Coca-Cola Amatil, which has been using Trax tools to do audits in convenience stores and food outlets, increased store-level sales by 5 per cent and gained 1.3 per cent market share within months of implementing Trax.
Trax tools enabled the bottler’s field agents to make changes to ranges within minutes, rather than waiting days for manual audits to be analysed.
“There are thousands of products in every category from hundreds of suppliers – doing it manually is less accurate and takes a long time so costs are high,” said Mr Bar-El.
“With this technology companies can do it a far more cost effective way, [measuring] more KPIs [key performance indicators] than a human can do and getting it in a more accurate way.
“We are identifying about 1 billion SKUs [stock keeping units] a month and digitising 1.5 million stores every month and we have about 5000 classes of algorithms and 100 different KPIs are being measured in real time.”

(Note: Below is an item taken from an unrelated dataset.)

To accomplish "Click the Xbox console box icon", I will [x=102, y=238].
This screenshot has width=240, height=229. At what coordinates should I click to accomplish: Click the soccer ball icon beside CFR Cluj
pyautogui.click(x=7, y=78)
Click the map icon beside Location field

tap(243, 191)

Mr Bar-El declined to name Trax’s local clients, with the exception of Coca-Cola Amatil, which was one of the firm’s first recurring customers in Australia and features on the Trax website.
He also declined to say whether Trax was conducting the pilot with Woolworths or Coles. Woolworths said it was not involved in the pilot, while Coles, which this week signed a long-term strategic partnership with Microsoft, said it had spoken to Trax in the past but was not currently working with them.
Global clients include Coca-Cola, Nestle, AB InBev, Diageo, Molson Coors, Heineken and Mars and international retailers Tesco, Carrefour and Shufersal.
The company has raised $US250 million ($360 million) from investors including Warburg Pincus and the Singapore government and is planning an initial public offering, most likely in the US, in 12 to 18 months.
Trax also plans to open an office in Australia to better serve its growing list of customers.
Mr Bar-El said retailers were not worried suppliers were using Trax tools to level the playing field and check they were getting what they paid for in terms of shelf space and promotions.
“Retailers and suppliers have some conflicts of interest but mostly they are collaborating – they’re servicing the same client base, they’re all trying to sell their goods in a better way and create a better experience, so for the most part I think they see eye to eye,” he said.